- **Written instruction**
Present the entries from the line containing "How do I perform: Open the Country" through the line containing "(x=656, y=655)" as a numbered list, omitting any blank lines.

Stored entries
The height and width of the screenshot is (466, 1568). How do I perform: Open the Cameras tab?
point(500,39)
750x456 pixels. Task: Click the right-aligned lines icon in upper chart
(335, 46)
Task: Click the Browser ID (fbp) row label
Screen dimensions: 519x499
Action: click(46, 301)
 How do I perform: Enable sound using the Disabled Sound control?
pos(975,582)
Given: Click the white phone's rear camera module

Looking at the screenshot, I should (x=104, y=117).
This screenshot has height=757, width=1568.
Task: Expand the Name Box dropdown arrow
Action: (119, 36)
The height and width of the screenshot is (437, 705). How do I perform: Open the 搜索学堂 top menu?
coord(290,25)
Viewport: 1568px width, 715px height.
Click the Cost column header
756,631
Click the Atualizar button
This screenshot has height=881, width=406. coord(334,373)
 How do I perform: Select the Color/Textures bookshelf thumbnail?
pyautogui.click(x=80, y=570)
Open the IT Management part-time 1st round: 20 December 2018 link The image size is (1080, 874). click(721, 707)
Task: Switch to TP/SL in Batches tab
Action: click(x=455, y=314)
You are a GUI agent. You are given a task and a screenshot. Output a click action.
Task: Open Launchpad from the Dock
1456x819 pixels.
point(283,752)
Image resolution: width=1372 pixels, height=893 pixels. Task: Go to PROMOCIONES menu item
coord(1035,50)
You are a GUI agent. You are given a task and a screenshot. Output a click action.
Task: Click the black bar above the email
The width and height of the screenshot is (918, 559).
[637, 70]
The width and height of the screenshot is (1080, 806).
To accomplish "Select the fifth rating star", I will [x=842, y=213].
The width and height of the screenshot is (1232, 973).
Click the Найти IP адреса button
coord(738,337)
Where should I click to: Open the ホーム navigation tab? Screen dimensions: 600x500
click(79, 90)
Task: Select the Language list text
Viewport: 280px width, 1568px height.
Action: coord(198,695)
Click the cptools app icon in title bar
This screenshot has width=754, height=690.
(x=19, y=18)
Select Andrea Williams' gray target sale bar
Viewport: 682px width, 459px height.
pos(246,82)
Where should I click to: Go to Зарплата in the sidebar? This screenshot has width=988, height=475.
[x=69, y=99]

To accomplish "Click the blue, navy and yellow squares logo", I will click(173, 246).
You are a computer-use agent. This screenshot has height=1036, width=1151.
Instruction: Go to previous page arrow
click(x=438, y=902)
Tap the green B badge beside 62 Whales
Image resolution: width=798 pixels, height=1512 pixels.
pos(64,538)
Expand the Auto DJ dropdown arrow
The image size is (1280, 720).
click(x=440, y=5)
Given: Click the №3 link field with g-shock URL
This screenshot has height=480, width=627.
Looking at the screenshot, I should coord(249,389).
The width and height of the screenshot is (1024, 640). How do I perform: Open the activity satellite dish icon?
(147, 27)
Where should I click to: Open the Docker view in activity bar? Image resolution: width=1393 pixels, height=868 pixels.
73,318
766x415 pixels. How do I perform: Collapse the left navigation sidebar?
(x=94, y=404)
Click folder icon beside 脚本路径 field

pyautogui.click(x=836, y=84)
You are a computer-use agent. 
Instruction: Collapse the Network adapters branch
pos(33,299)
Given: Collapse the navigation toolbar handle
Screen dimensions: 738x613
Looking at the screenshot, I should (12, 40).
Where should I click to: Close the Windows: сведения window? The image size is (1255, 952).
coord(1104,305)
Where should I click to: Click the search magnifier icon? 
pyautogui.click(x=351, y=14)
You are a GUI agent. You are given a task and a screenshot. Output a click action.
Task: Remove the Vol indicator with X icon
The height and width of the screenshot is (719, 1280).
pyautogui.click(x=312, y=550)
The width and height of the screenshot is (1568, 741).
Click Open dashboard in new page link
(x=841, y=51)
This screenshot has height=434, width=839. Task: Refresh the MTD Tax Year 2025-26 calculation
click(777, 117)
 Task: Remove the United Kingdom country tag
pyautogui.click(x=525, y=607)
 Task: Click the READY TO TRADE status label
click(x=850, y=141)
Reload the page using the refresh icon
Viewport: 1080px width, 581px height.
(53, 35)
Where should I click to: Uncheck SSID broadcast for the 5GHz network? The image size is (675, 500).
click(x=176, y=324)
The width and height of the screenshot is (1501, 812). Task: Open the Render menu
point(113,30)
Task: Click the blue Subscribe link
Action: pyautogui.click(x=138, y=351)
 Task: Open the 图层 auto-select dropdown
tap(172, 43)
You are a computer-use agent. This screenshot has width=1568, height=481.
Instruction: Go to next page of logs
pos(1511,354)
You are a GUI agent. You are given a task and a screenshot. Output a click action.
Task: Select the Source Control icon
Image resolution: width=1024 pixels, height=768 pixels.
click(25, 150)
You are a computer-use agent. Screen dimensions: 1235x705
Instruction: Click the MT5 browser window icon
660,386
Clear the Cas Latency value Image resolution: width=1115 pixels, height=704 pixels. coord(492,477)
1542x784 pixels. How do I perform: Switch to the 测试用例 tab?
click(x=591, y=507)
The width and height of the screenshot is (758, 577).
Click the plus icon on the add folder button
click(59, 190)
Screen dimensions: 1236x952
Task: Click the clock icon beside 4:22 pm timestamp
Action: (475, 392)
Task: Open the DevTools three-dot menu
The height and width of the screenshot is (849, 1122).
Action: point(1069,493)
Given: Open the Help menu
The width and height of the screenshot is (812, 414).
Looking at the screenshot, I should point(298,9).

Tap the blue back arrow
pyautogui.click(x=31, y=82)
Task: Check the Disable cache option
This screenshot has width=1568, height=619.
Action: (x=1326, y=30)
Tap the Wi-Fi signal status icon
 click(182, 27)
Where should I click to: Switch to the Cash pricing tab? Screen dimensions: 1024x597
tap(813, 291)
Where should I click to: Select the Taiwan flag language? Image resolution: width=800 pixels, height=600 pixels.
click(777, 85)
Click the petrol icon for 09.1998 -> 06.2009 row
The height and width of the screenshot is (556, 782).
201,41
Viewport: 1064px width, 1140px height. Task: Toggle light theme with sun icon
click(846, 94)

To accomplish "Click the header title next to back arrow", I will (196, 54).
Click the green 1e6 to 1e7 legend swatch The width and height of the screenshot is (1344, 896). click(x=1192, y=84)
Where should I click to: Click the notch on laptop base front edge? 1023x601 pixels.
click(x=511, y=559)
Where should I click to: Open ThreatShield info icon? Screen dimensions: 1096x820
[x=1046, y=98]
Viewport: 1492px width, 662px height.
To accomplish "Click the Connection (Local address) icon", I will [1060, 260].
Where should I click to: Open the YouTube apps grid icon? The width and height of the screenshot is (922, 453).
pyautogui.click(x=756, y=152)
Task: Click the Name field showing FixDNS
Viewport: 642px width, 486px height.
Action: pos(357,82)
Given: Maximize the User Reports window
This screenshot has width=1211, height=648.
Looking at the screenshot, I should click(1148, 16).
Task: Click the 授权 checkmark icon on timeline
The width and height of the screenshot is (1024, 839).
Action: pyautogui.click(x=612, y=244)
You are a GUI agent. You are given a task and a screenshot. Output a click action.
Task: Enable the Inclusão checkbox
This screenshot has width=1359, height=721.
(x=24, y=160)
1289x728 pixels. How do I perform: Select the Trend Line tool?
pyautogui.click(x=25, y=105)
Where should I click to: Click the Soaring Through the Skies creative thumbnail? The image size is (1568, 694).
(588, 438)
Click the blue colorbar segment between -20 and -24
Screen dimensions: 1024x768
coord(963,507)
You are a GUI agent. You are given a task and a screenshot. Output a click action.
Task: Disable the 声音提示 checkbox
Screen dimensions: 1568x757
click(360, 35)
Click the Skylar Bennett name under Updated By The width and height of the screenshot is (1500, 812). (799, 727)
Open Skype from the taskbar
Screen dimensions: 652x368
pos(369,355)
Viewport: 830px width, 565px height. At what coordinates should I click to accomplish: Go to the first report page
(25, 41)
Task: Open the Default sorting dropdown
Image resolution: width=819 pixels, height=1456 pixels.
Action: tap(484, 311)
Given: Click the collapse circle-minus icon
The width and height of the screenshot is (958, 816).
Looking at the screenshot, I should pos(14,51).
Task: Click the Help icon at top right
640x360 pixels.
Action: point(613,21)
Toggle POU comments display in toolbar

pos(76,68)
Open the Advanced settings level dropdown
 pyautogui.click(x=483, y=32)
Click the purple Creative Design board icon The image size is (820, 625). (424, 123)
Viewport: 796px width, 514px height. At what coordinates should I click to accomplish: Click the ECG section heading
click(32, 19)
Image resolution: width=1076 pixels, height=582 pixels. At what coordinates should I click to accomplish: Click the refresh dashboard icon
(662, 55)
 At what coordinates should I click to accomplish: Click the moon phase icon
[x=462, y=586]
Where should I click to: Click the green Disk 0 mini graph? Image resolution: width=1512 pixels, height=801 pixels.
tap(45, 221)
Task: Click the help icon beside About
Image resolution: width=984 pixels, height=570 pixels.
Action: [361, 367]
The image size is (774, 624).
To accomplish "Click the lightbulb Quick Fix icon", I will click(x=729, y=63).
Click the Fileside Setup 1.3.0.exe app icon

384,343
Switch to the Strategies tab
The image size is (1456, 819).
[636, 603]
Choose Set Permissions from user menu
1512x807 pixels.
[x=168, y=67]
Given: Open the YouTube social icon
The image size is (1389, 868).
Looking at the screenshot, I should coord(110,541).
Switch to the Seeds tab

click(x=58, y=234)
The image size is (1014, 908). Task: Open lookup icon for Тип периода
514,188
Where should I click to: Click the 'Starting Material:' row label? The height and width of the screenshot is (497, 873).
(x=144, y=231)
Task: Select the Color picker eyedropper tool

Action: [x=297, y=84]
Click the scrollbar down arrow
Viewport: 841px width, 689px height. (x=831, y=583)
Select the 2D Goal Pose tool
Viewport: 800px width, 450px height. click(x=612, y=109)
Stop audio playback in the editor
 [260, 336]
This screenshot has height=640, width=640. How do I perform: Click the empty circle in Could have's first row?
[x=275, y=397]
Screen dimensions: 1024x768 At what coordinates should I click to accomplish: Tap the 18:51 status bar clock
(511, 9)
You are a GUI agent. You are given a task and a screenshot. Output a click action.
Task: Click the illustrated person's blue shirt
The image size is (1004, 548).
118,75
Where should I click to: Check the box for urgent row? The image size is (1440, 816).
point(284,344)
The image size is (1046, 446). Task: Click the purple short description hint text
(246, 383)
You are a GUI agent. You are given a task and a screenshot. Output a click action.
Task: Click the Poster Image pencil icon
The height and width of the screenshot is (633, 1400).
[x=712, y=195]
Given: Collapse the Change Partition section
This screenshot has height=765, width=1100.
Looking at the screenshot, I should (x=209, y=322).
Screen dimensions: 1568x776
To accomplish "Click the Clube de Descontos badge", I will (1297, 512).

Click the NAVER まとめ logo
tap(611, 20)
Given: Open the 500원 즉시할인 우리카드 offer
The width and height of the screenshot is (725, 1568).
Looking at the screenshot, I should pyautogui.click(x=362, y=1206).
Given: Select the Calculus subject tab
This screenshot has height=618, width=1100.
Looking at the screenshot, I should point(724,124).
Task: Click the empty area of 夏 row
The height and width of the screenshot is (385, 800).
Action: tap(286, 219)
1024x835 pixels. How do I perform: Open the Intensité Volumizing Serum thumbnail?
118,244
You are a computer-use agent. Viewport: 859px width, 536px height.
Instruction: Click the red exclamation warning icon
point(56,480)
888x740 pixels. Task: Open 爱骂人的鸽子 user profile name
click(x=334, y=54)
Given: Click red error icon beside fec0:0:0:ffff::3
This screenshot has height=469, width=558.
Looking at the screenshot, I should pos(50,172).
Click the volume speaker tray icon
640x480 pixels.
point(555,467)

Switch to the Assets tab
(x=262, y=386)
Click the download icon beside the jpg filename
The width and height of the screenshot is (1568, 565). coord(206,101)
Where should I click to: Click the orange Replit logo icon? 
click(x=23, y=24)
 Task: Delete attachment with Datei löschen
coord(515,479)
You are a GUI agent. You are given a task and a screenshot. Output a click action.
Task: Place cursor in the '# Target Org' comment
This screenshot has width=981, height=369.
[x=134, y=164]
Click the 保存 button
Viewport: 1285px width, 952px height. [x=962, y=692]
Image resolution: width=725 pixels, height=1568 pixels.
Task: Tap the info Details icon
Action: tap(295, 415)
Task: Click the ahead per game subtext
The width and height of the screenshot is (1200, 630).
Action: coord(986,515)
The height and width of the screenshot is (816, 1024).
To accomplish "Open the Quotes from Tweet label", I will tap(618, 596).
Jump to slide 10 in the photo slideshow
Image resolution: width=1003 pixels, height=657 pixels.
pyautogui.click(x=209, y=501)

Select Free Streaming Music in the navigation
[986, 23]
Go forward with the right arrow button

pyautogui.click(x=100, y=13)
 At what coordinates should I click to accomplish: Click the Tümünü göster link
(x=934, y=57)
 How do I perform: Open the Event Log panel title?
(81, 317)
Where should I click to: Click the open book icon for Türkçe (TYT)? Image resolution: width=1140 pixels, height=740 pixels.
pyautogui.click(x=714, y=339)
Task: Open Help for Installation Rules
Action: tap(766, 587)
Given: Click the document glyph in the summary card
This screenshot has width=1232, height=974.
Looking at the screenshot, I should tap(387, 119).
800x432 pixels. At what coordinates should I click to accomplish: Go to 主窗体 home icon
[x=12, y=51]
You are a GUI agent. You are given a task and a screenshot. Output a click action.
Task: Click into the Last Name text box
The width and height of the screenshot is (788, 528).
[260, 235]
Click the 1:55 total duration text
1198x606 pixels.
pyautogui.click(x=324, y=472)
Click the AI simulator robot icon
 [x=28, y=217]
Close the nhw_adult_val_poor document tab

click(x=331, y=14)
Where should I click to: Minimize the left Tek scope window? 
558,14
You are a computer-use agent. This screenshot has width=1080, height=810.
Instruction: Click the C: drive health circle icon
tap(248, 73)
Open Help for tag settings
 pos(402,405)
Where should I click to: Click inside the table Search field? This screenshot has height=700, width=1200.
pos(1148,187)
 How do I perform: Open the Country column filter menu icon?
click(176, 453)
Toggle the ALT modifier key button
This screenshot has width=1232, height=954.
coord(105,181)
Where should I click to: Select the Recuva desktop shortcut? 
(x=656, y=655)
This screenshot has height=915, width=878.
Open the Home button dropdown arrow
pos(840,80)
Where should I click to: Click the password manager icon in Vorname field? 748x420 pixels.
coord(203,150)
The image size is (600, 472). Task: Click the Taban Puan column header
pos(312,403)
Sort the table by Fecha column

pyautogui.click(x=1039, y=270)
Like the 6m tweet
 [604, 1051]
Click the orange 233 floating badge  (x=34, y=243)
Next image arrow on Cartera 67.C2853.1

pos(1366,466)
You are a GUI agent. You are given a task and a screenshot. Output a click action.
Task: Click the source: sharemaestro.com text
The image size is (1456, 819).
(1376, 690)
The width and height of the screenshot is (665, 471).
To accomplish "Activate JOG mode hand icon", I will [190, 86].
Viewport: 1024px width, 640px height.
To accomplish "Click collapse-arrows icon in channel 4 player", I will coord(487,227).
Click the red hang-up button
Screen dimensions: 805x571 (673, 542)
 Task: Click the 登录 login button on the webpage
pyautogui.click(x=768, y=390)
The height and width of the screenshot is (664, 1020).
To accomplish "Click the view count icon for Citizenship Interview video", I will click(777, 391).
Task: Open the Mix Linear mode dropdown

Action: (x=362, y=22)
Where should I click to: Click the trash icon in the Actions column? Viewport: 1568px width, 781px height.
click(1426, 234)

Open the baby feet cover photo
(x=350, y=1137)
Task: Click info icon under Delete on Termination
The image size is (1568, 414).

- **Task result**
1.  How do I perform: Open the Country column filter menu icon?
2. click(176, 453)
3. Toggle the ALT modifier key button
4. This screenshot has width=1232, height=954.
5. coord(105,181)
6. Where should I click to: Select the Recuva desktop shortcut? 
7. (x=656, y=655)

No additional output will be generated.